BIDData/BIDMat

Creating a Matrix with more than 2,147,483,647 elements

Opened this issue · 2 comments

Hi,
The matrix dimensions in BidMat use the Int type, which seems to be limiting the number of elements I can fit in a matrix. After 2147483647 elements there are calculations in the Matrix class about the total number of elements that overflow and return a java.lang.NegativeArraySizeException.

As a background, my dataset is at most 15 billion numbers, as I am doing a PCA of ~ 1 million rows x 15,000 columns.. My use case is comparing the speed of this implementation to randomized SVD in BidMach/Mat and randomized SVD in numpy.
With 1.5 billion elements BidMach performed excellently (10s for the BidMach SVD with dim=50 on a beefy machine) but I cannot go further with it because I can't fit any more values in my matrices.

Cheers,
Amedee

Hi, the 2B limit for basic matrices is pretty fundamental. Its not really a BIDMat decision - since we build on Java, we inherit Java's limitation for array size to 2B elements.

But, you can use TMats. TMat is a new matrix type in BIDMat that contains tiles. Each tile will be limited to 2B elements, but your overall matrix can be larger. TMat's support many of the standard array ops, so you may not to do anything to use them in your code. If something you need is not implemented, let us know.

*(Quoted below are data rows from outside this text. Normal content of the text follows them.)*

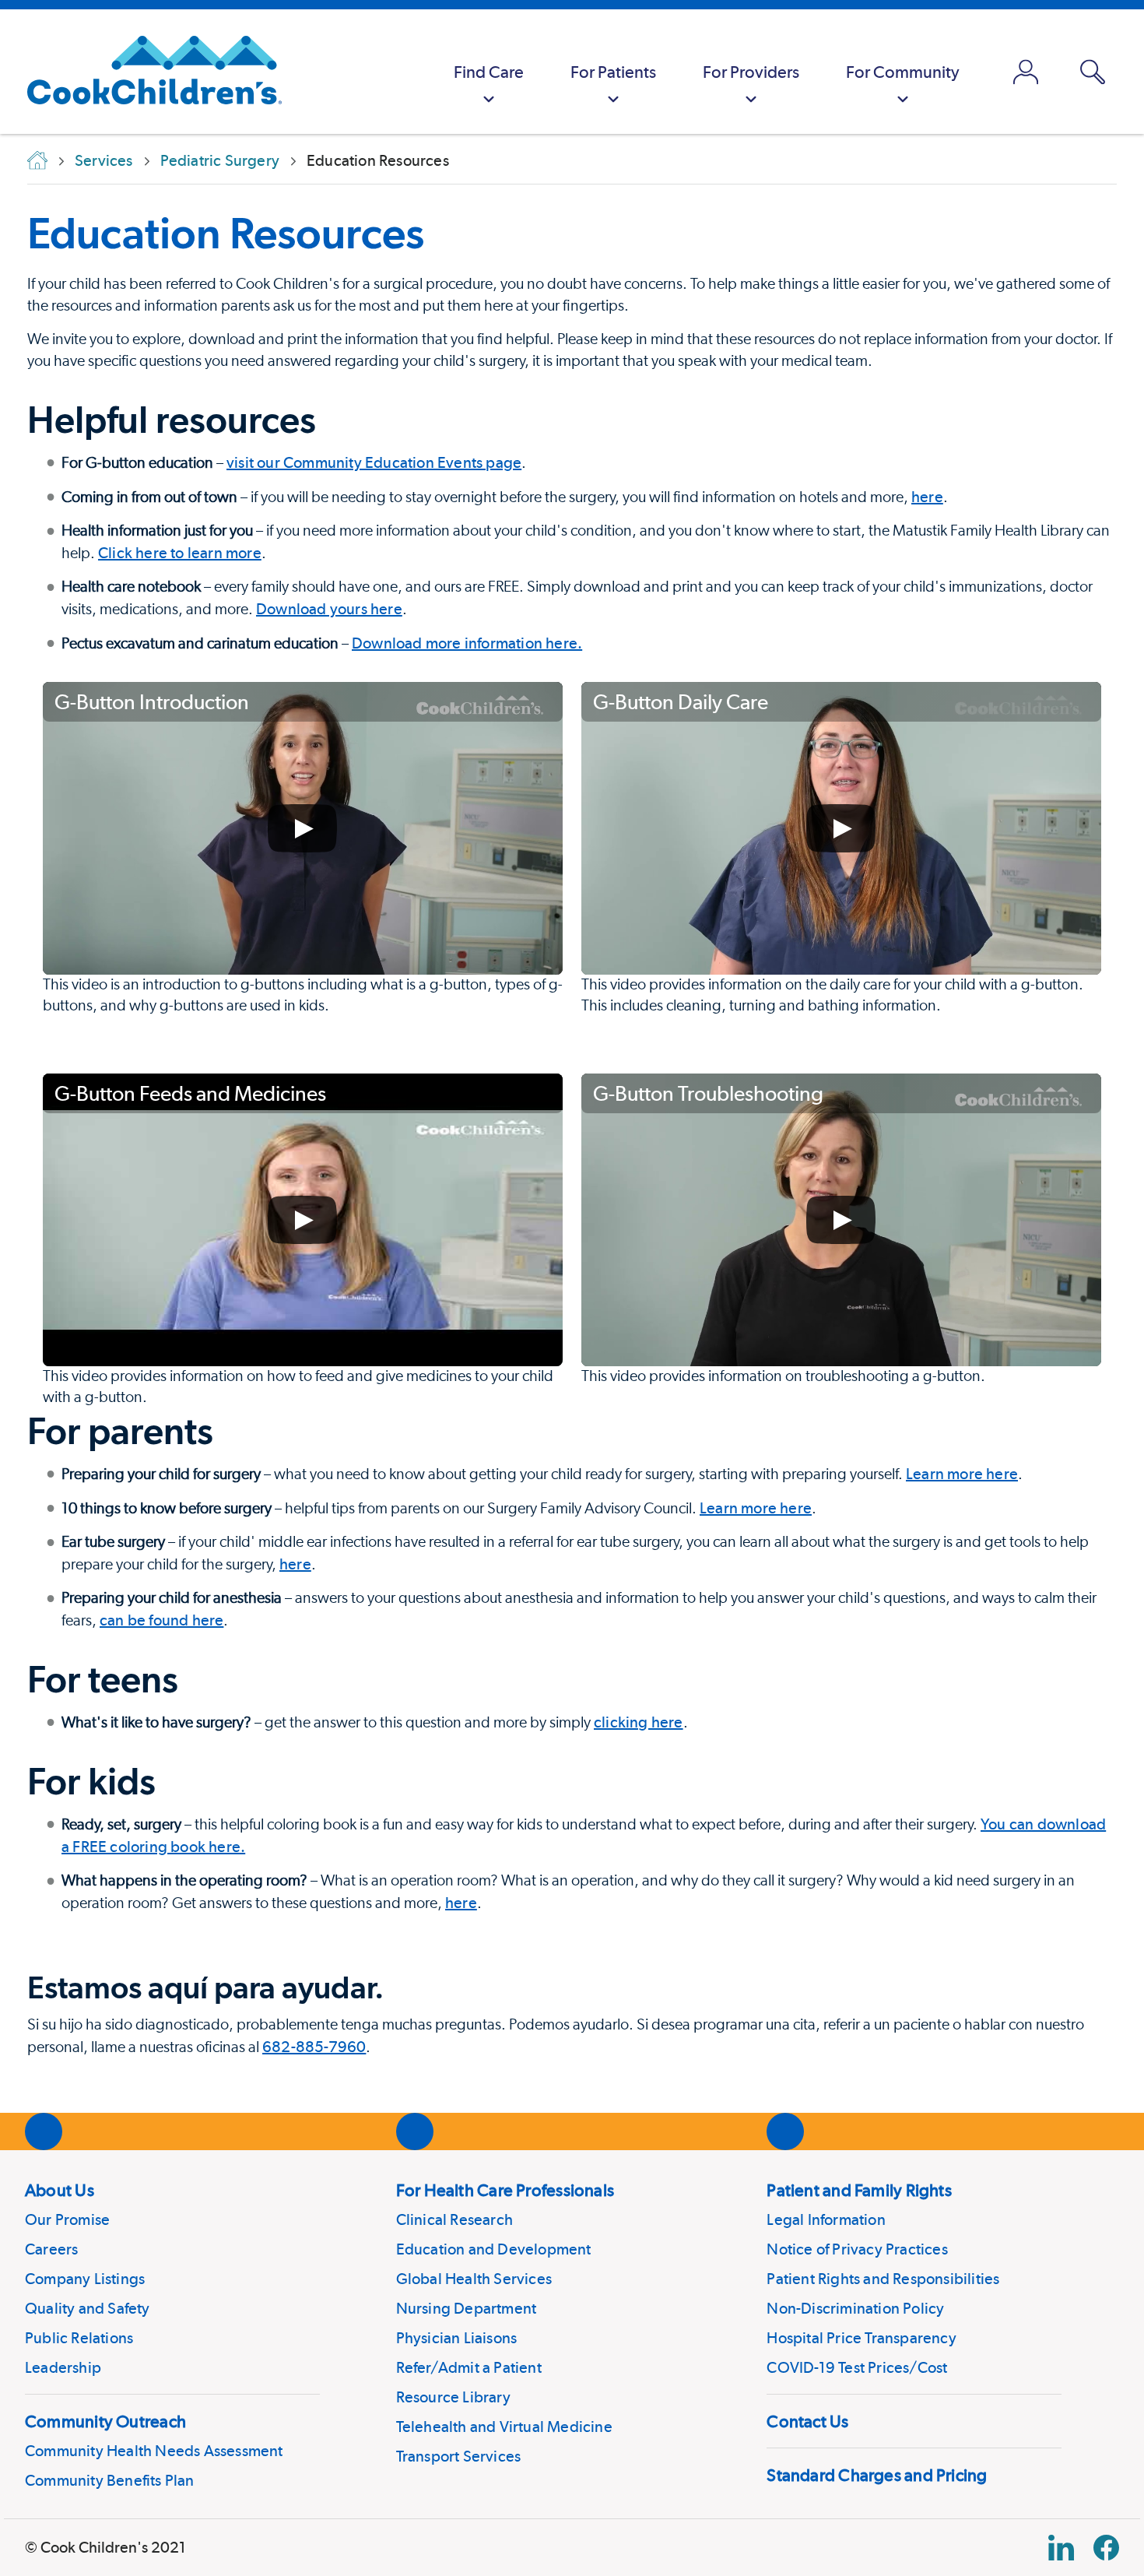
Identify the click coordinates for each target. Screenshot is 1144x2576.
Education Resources (225, 233)
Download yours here (329, 608)
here (927, 496)
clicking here (638, 1722)
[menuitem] (488, 71)
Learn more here (962, 1473)
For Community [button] (903, 72)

@jcanny So what would be the best way to convert the matrix (or load it from a file) using TMat? Is there any automated process of doing that, a function that would divide the huge matrix automatically into smaller ones and put them into TMat? I looked into it, but there seem to be no documentation for this matrix type and it looks like one has to specify all of the parameters (number of matrices, sizes etc) manually to create TMat.